14/10/2011

Joguei fora as imagens do congá e agora elas brilham como estrelas.

Lá estava eu diante do congá, observando aquelas imagens que instantes depois estavam do lado de fora, numa caixa de papelão. Fiz isto com segurança, pois São Jorge não era Ogum, Nossa Senhora não era Oxum e Jesus nunca foi Oxalá.  Poxa! Estava na hora de acabar com o sincretismo, desnecessário em nossos tempos.
Abrem-se os trabalhos e nem pensar em rezar o Pai Nosso, “são forças que não combinam” dizem alguns filhos.  Deixei de saudar Dr. Bezerra de Menezes, o médico dos pobres, bem como ler Emmanuel e seus ensinamentos em livros de Chico. A convergência não é possível, “são forças que não combinam” dizem alguns filhos.
Caboclo não estava, mesmo assim bati no peito dizendo: agora sou 100% Umbanda!
No andar da gira é a vez dos Guias se manifestarem e Preto Velho chega devagar, traz consigo a sabedoria do Velho e na mão um terço com um cruzeirinho.
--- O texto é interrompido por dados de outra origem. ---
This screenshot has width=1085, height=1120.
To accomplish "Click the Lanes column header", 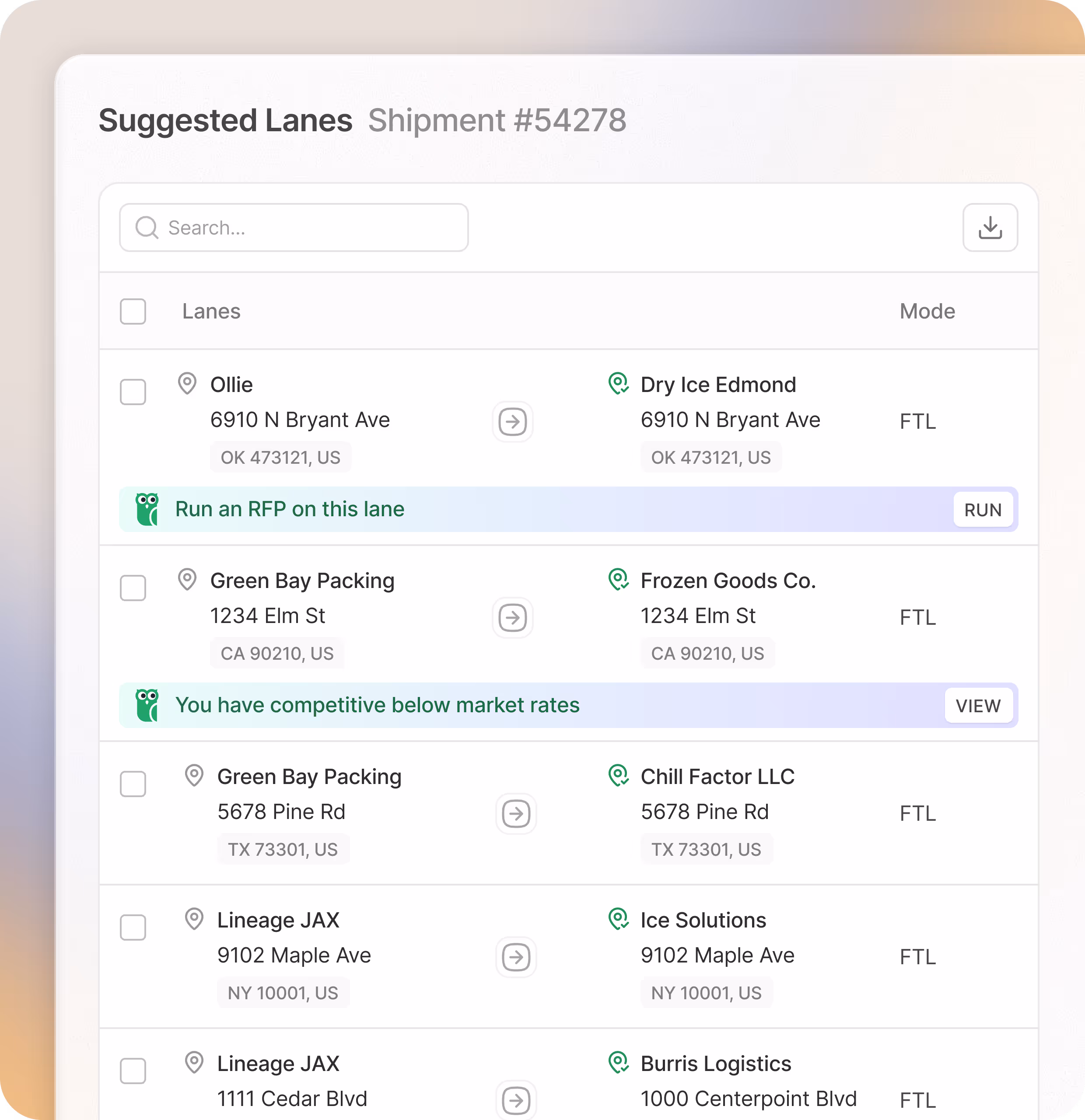I will (211, 312).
Aproximo-me saudando suas forças e sem demora doces palavras se misturam com ervas e fumaça de cachimbo, ele fala de Cristo Jesus e me lembra de que por parábolas o Mestre nos ensina o amor.
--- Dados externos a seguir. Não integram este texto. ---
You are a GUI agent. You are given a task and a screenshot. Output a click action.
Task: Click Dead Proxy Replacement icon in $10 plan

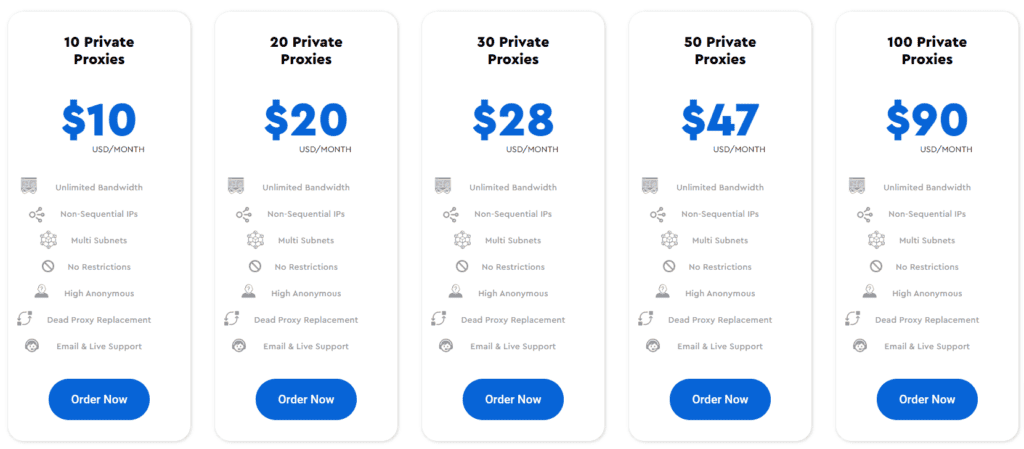click(x=25, y=319)
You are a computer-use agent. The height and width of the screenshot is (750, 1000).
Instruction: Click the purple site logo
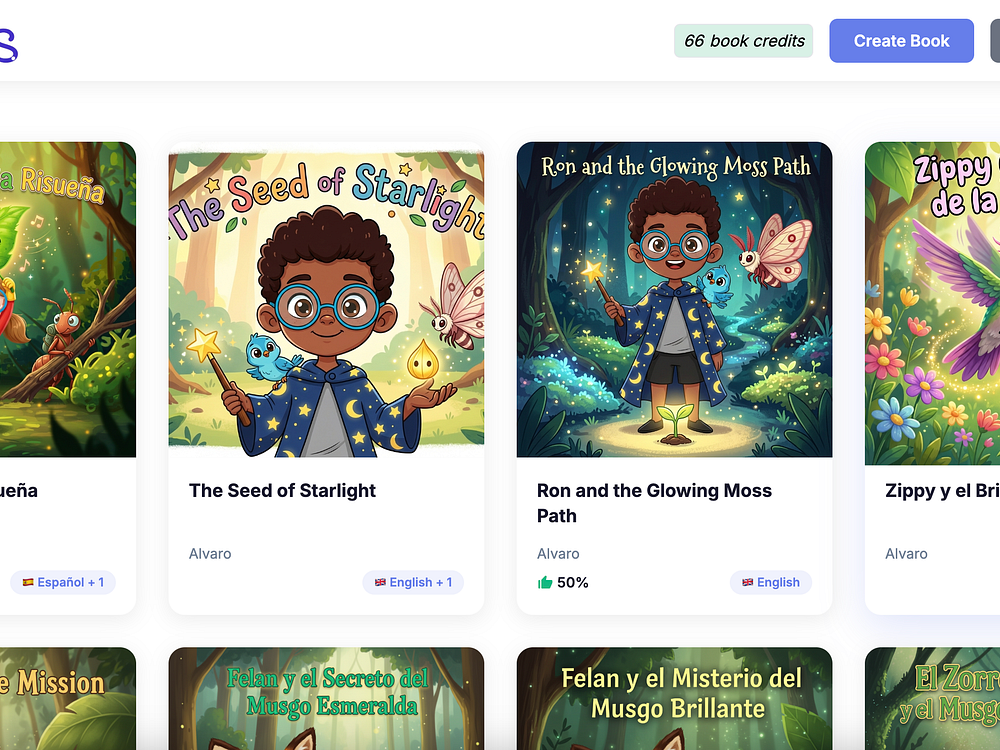(x=8, y=45)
Pouco demorou e o querido malandro, linha de José Pelintra, se apresenta com trejeitos saudosos e nos remete ao respeito. “Sou devoto de Nossa Senhora do Carmo, vida e expressão máxima do amor, Oxum, que aqui nesta terra passou”, diz-me ele prontamente e com olhar penetrante como quem adverte.
De repente, um “Salve Nosso Senhor do Bonfim” ilumina o terreiro todinho com aquele que conhece bem a nossa gente, por dentro e por fora.  Saúda-me o Baiano com um forte abraço que me chama para a alegria e sem querer me vejo sorrindo.  Noto em sua cintura uma bainha, era uma faca, quase um facão. Percebendo minha curiosidade, desembainhou e saudou Ogum dizendo: “com ela, cabra, quebro demanda e abro caminhos!”. O querido Baiano fica pouco entre nós e despedindo-se avisa: “Em toda casa tem um retrato de São Jorge, dando sua proteção, ele é Padroeiro do Brasil e disso não se esqueça”.
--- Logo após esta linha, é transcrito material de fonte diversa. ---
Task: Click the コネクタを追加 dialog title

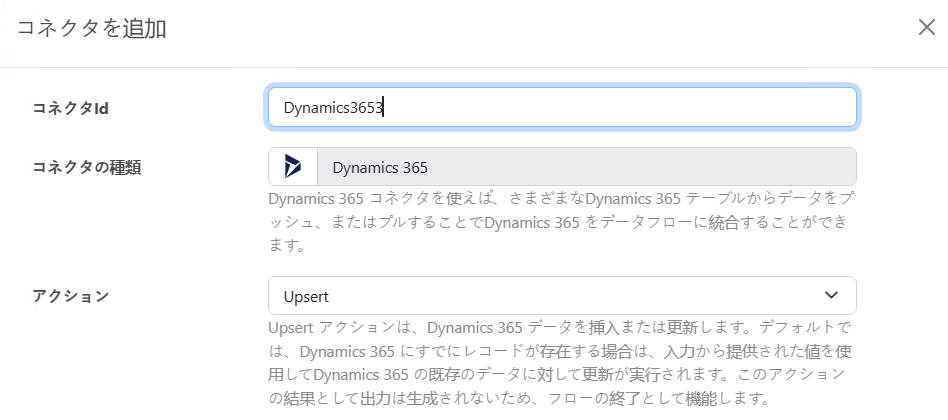Action: click(x=92, y=28)
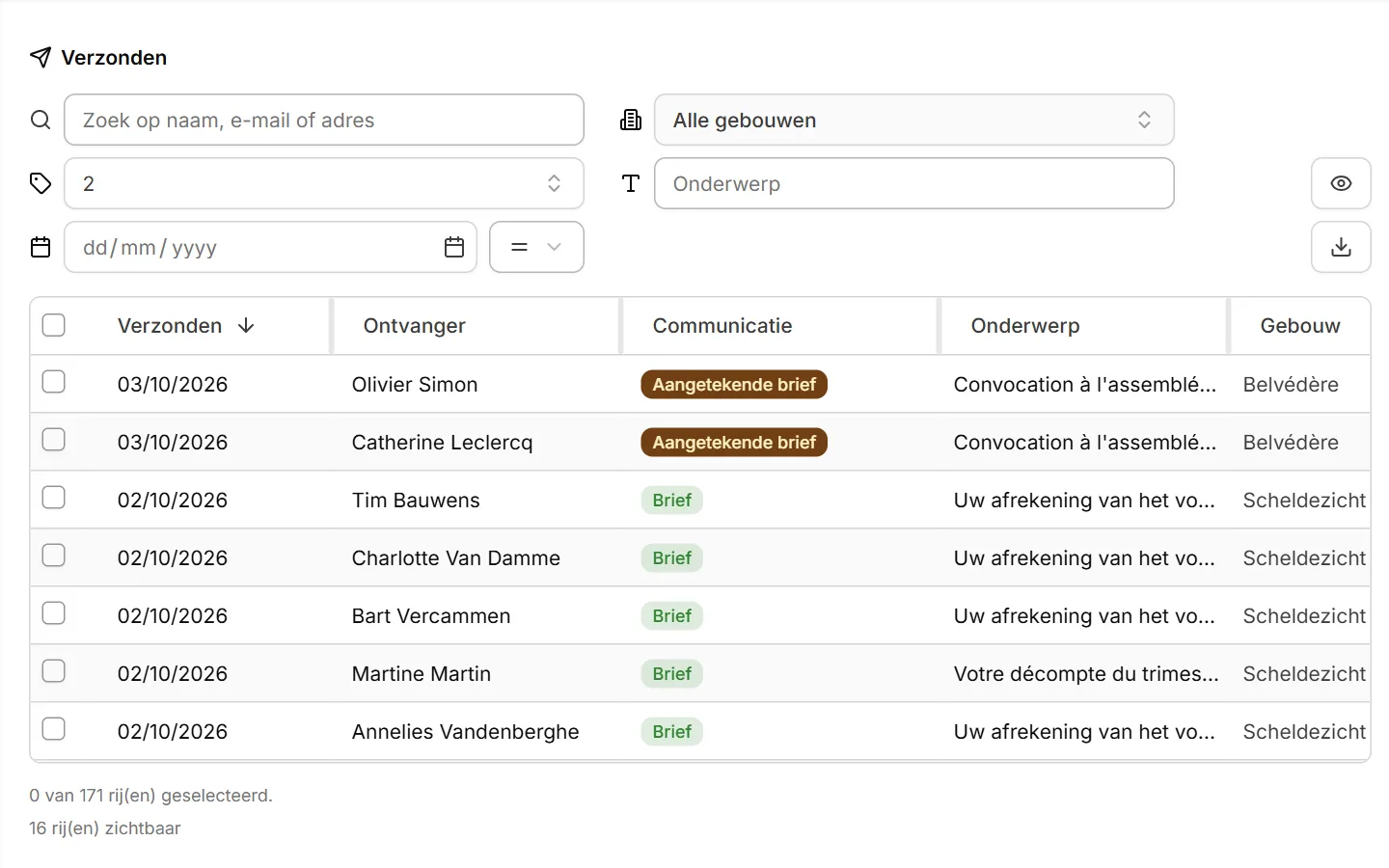The height and width of the screenshot is (868, 1389).
Task: Click the text T icon beside Onderwerp
Action: (x=631, y=183)
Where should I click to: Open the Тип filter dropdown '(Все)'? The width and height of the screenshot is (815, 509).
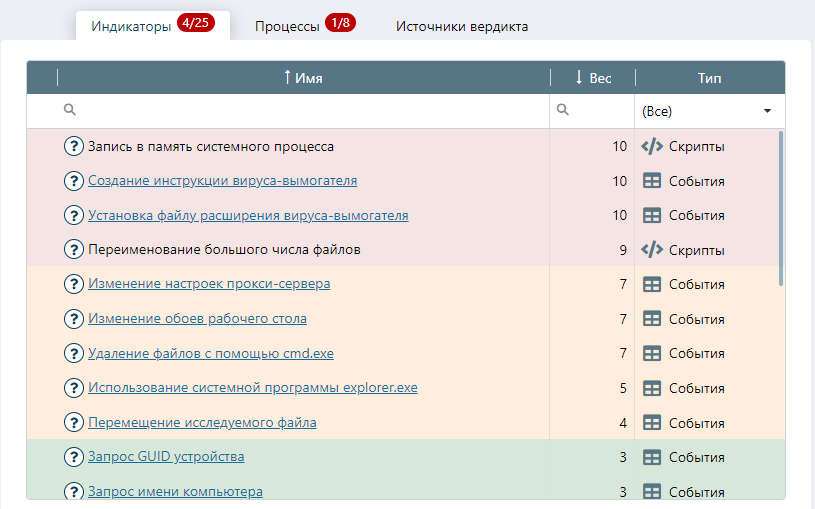708,111
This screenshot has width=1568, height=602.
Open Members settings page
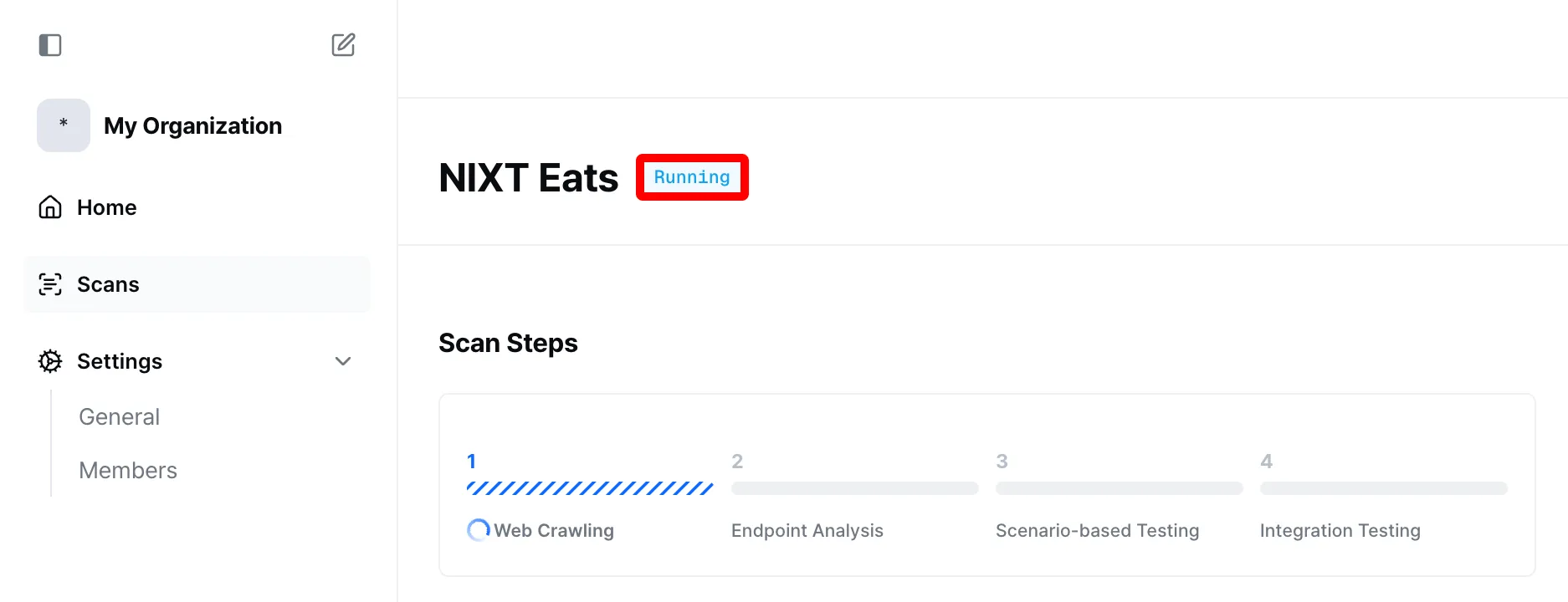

No entra e saia daqueles que vieram em busca de ajuda, nossos irmãos da assistência, um barulho estranho repercute no terreiro, parece uma campainha... E, num segundo, me vejo quase caindo da cama brigando com o despertador. Ora, tudo aquilo não passava de um sonho. Levantei-me, rosto lavado e mesmo assim continuava a pensar e muito impressionado por lembrar-me dos detalhes e das palavras daquelas entidades espirituais. 
Barba feita, banho tomado e um cafezinho rápido. Roupa branca, guias e toalha já estão separados, hoje a noite tem trabalho de Caboclos no Templo, e, depois do sonho que tive, nem pensar em faltar.
O dia passou rápido e lá estava eu batendo cabeça diante do congá onde Oxalá, Ogum e Oxum parecem me olhar diferentemente, fico sem jeito lembrando-me do sonho, tudo muito parecido.
Salve Oxalá!  Salve a nossa defumação! Assim começamos os trabalhos com a imagem de Jesus Cristo no ponto mais alto, seus braços abertos e acolhedores nos convidam à aceita-lo e caminhar com ele. Quem anuncia a oração de abertura é uma mulher, loira, os olhos são azuis e não tem 45 primaveras, é nossa sacerdotisa. O zum, zum, zum entre os visitantes me chama à atenção e percebo cochichos e sorrisos de alguns que chegam pela primeira vez, espantados é claro ao ver uma líder religiosa que foge do estereótipo criado pela sociedade, puro preconceito. 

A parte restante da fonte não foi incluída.